Le droit de recours des écologistes en question

C'est le projet du stade du Hardturm, à Zurich, qui a mis le feu aux poudres. Keystone

En Suisse, la législation reconnaît aux organisations écologistes le droit de recourir lors de constructions d'importance. Ce droit a conduit à des abus, réels ou supposés. C'est pourquoi le Parti radical (PRD / droite) demande au peuple de limiter ce droit.

Ce contenu a été publié le 22 octobre 2008 - 15:28

Il y a de nombreuses années déjà que les organisations écologistes disposent d'un droit de recours qui leur permet de s'opposer à des projets de construction qui portent atteinte à l'environnement. Ce droit est d'ailleurs reconnu dans la Loi fédérale sur la protection de la nature.

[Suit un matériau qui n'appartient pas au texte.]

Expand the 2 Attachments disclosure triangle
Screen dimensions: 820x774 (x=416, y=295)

Mais ce droit fait régulièrement grincer quelques dents, tout particulièrement dans les milieux économiques ou touristiques qui voient des projets ralentis ou même compromis.

Une histoire de stade

C'est en fait l'opposition à la construction d'un nouveau stade de football à Zurich qui a mis le feu aux poudres. Les habitants avaient voté en faveur de l'édification d'un stade flambant neuf pour accueillir trois matches du Championnat d'Europe de football 2008.

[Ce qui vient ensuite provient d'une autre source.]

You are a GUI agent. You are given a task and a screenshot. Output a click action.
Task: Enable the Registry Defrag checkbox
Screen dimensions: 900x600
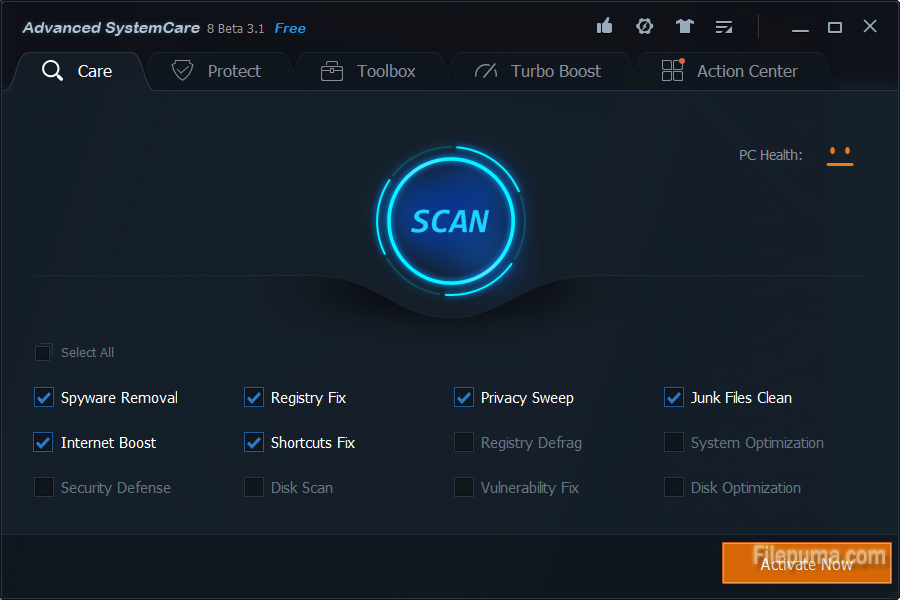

Mais le projet a été ralenti par les oppositions de riverains et de la section locale de l'Association Transports et environnement, qui souhaitait une diminution du nombre de places de parc prévues dans le complexe commercial attenant au nouveau stade.

Les promoteurs privés ont finalement fini par renoncer. Zurich a malgré tout pu recevoir des matches de l'Euro grâce à la rénovation du stade du Letzigrund. Mais l'idée que la principale ville de Suisse ait pu être privée d'Euro à cause d'un recours a fait grand bruit et à remis en question le droit de recours des associations.

Respect de la démocratie

Suite à cette affaire, un élu zurichois a déposé une initiative parlementaire visant à limiter quelque peu ce droit de recours. Le Parlement a accepté d'apporter quelques modifications qui sont entrées à vigueur le 1er juillet 2007 (voir encadré).

Mais ces modifications ne sont pas suffisantes aux yeux des auteurs de l'initiative intitulée «Droit de recours des organisations: assez d'obstructionnisme – Plus de croissance pour la Suisse». Ils demandent que les organisations n'aient désormais plus la possibilité de recourir contre des projets acceptés par le peuple ou des parlements.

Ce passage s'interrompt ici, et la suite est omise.